**Exercise directions**
For this exercise, reproduce the entries below exactly, but only from the line containing "At what coordinates" through the line containing "Screen dimensions: 1456x819", both included.

**Task data**
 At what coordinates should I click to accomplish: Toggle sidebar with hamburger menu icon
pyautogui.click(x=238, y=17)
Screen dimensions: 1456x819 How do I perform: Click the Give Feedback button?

...

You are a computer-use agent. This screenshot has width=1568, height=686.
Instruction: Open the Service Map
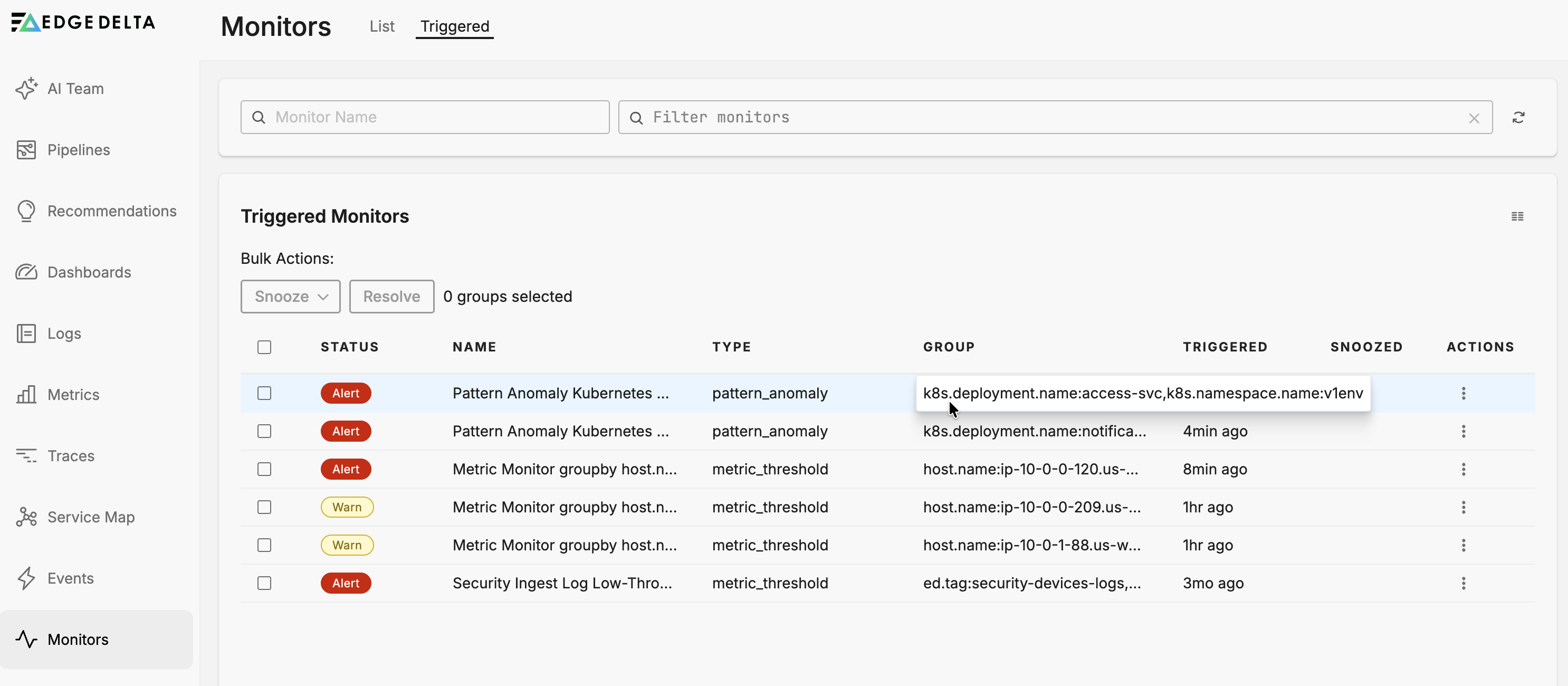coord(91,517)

--

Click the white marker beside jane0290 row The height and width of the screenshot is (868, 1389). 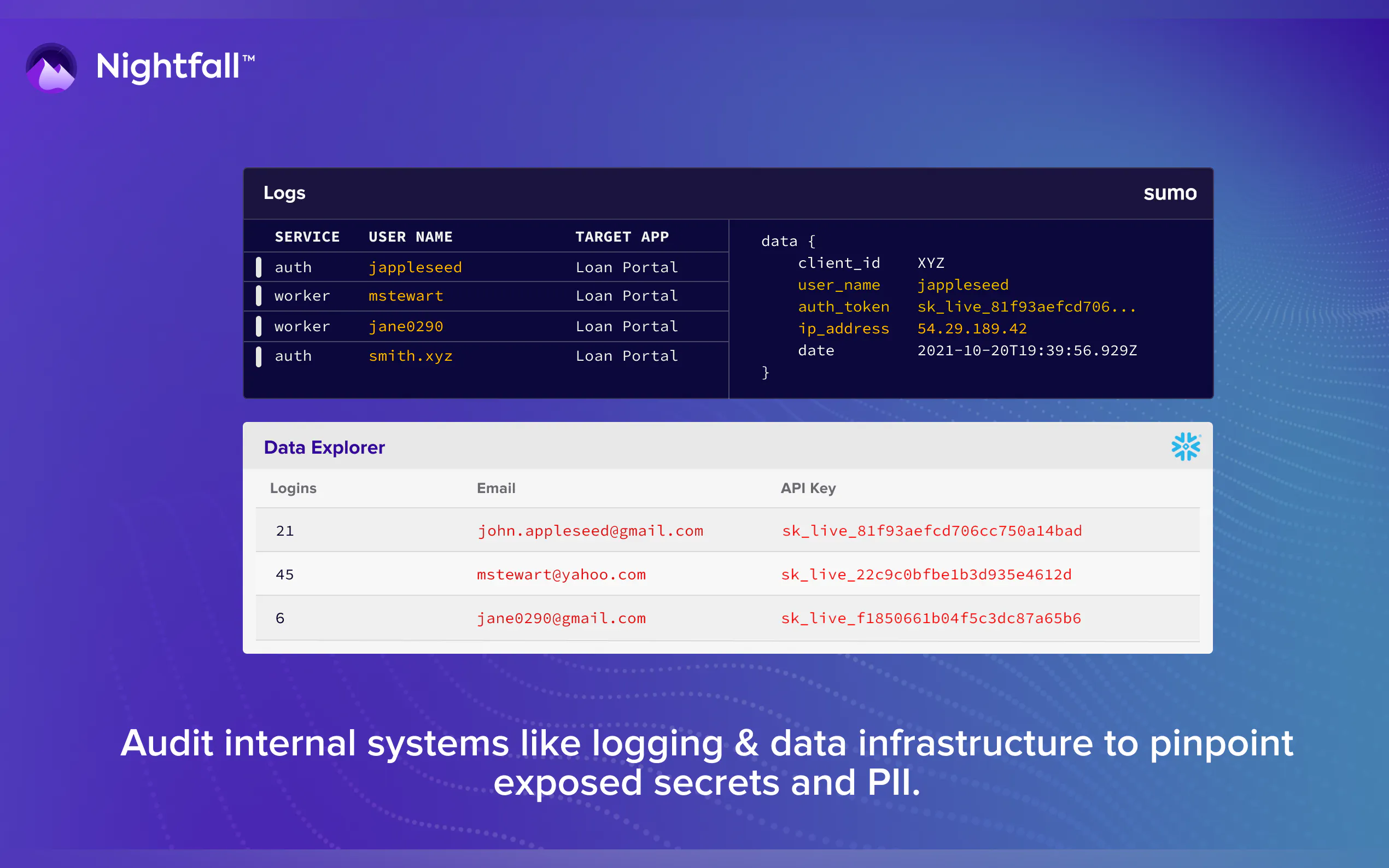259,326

**Written solution**
 At what coordinates should I click to accomplish: Toggle sidebar with hamburger menu icon
pyautogui.click(x=238, y=17)
Screen dimensions: 1456x819 How do I perform: Click the Give Feedback button?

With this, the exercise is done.